La Web Conference di The Innovation Group dedicata alla cybersecurity, ha messo a confronto le esperienze ed esigenze delle aziende con le proposte dei fornitori di tecnologie. Una riflessione di quanto la pandemia abbia influito sul tema security.
La sicurezza IT rappresenta un tema che sta diventando sempre più complesso e sfaccettato, in risposta all’evoluzione senza sosta delle attività del cybercrime, le quali hanno avuto un picco durante la pandemia, imparando a sfruttare il cloud e le falle di sicurezza dell’improvviso uso dello smartworking, spesso gestito in emergenza da parte dalle aziende.
Un tema al quale ICTBusiness Ecosystem, la nuova piattaforma dedicata al canale ICT di The Innovation Group, ha dedicato la Web Conference dal titolo “Sicurezza e continuità in cloud: l’anno del cambiamento”, attivando un vivo confronto tra alcuni esperti e i rappresentanti di note aziende, con consigli, esperienze, proposte, su come gestire in maniera corretta strumenti a difesa delle proprie infrastrutture e dati, mentre importanti fornitori IT hanno dato consigli sul modo corretto di approcciare la complessità della sicurezza, anche grazie alle loro soluzioni e servizi.
E alcuni, brevissimi, stralci della discussione riportiamo di seguito.
Ne è uscito un panorama dal quale è emersa una crescente esigenza di sicurezza da parte delle aziende, le quali, secondo l’analisi annuale dell’Allianz Risk Barometer 2021, mettono proprio la business interruption al primo posto tra i rischi percepiti, sottolineando l’esigenza di rafforzare la sicurezza del dato in cloud per potersi garantire una continuità di business senza compromessi.
Un rischio la cui concretezza arriva da un “incattivimento” degli attacchi stessi, per i quali la pandemia ha avuto il ruolo di stimolare la fantasia del cybercryme per trovare forme nuove, o di affinare modalità note, con l’unico scopo di guadagnare denaro in maniera fraudolenta. Attacchi eclatanti che hanno colpito grandi aziende e la PA, rese note dai media, ma anche le aziende di dimensioni inferiori non si devono credere al riparo, essendo tutti, singoli compresi, possibili bersagli “remunerativi” per il cybercrime.
Attacchi che, in caso di smartworking, può fare nascere dei dubbi sulla responsabilità reale della tutela dei dati sottoposti a eventuale attacco, ma gli esperti ribadiscono che, sempre, è il datore di lavoro il soggetto che deve dare delle direttive all’azienda e ai suoi dipendenti, individuando le tematiche legali essenziali su cui intervenire preliminarmente, proprio per prevenire certi eventi e poterli gestirli successivamente, in modo da circoscrivere le responsabilità in materia di privacy.

Domande:
• a. Nel testo sulla Web Conference dedicata alla cybersecurity, quale rischio mettono al primo posto le aziende secondo l'Allianz Risk Barometer 2021?
• b. Prosegui il testo sulla Web Conference dedicata alla cybersecurity a partire dall'ultima frase riportata.

Dati forniti:

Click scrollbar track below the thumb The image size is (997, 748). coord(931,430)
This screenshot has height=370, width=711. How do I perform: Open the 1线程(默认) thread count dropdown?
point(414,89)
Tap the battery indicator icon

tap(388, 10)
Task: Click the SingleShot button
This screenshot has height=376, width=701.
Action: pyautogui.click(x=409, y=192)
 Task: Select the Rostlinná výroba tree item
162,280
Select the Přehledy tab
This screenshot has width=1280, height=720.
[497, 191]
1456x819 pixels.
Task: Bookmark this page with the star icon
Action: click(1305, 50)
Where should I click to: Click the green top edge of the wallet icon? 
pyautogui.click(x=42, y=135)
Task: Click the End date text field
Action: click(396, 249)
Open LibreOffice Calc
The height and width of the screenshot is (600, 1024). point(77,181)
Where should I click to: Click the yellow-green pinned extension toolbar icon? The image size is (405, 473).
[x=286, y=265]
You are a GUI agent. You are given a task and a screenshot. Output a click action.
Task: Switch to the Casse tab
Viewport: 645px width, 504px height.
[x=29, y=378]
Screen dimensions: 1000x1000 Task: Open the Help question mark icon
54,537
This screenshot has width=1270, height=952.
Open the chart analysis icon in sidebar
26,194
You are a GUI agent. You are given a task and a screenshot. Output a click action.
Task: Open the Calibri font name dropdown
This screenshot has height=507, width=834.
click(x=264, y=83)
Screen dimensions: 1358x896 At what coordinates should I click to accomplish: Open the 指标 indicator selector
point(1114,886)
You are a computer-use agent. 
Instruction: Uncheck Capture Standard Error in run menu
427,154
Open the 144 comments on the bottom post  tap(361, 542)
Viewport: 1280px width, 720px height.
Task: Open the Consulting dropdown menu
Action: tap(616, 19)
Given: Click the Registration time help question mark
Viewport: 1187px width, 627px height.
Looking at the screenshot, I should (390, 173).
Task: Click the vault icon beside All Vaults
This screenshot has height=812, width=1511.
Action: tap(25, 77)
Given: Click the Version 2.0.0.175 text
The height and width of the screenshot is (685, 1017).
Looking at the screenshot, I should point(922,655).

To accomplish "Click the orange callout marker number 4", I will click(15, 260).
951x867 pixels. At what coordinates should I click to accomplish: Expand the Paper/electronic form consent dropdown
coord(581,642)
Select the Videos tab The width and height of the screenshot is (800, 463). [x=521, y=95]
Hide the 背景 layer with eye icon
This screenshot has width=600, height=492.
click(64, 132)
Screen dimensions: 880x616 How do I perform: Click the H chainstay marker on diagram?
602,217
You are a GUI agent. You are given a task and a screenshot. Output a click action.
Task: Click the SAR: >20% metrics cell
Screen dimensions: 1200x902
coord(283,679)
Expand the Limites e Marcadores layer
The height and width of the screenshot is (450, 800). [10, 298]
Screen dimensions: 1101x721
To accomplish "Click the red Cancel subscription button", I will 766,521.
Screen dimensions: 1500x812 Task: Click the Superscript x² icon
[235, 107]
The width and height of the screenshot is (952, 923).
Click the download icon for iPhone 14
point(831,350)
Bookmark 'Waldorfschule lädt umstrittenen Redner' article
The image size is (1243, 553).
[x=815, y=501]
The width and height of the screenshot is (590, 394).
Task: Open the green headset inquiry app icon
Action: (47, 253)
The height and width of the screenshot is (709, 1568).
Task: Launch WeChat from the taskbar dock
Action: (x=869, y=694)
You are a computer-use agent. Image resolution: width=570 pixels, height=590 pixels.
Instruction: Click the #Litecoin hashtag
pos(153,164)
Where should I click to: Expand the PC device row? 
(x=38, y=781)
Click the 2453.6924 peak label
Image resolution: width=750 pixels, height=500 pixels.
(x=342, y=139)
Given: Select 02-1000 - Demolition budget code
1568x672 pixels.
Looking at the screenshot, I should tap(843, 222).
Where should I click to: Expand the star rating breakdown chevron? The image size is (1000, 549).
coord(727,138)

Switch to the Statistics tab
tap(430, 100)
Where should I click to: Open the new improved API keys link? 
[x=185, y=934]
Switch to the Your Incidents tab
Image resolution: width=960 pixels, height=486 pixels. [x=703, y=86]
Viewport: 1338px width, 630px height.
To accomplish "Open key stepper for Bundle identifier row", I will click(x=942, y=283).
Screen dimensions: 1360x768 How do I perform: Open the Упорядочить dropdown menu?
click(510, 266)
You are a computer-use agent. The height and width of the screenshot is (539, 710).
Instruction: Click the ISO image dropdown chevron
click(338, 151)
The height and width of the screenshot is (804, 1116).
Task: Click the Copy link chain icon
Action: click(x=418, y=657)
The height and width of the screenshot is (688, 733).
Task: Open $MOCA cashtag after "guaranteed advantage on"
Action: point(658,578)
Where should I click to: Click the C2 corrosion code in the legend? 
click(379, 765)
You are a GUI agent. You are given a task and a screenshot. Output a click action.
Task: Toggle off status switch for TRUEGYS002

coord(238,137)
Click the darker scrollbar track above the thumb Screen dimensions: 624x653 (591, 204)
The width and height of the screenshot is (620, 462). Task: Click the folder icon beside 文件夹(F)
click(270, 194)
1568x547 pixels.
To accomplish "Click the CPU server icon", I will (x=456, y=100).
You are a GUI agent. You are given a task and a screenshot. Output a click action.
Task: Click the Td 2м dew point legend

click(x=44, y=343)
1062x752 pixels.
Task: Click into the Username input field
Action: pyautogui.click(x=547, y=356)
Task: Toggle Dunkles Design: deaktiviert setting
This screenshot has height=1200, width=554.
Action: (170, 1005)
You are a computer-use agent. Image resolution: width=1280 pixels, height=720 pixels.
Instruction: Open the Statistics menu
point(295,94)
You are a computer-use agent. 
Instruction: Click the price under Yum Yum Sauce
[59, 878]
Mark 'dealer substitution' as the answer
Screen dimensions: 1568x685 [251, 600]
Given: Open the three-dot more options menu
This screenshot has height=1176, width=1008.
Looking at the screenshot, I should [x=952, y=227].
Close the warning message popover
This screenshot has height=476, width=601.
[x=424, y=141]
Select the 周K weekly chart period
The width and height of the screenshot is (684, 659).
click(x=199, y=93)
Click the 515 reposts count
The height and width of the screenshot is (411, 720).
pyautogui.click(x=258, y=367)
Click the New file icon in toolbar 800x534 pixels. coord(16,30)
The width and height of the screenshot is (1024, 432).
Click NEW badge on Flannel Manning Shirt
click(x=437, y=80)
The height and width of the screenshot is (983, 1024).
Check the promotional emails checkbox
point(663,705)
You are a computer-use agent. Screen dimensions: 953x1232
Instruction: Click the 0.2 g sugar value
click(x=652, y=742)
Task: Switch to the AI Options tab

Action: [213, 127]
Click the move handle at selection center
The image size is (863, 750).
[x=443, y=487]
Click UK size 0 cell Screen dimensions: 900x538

Risposte per quesito:
• a. La business interruption.

• b.
Conviene, quindi, premunirsi e organizzare una strategia di Business Continuity e di Data Recovery, utile innanzitutto a capire dove sono i dati stessi, soprattutto oggi, che sempre più si presentano situazioni dove i dati sono distribuiti, sparpagliati tra il data center del cliente, del provider, in cloud, mentre diventa necessario garantirne la piena disponibilità, ripristinandoli nel minor tempo possibile.
Operazioni per le quali è opportuno considerare che quanto è racchiuso all’interno del perimetro della continuità operativa è sempre più prioritario in termini di competitività e, in un’architettura cloud, tutto viene progettato per essere omogeneo e offrire, così, un grado di cybersecurity superiore, mitigando il rischio di minaccia cyber e garantendo la continuità operativa di quanto vi risiede, eleggendo, di fatto, il cloud a grande abilitatore per la difesa del dato, consentendo ampia flessibilità in ambito di Disaster Recovery offrendo, inoltre, tecnologie innovative ed efficaci anche contro i ransomware.
Ma, tornando al tema smart working, totale o ibrido che sia, la cybersecurity è ormai assodato di quanto sia fondamentale per una corretta gestione del lavoro da remoto. Con il dipendente che deve poter lavorare in sicurezza in conformità con norme vigenti, ancora meglio se supportato da tecnologie che consentano una minimizzazione delle minacce, semplificazione e automazione. Ma dalla quale non può prescindere una revisione della cultura aziendale che preveda una forte sensibilizzazione delle singole persone sul tema della sicurezza.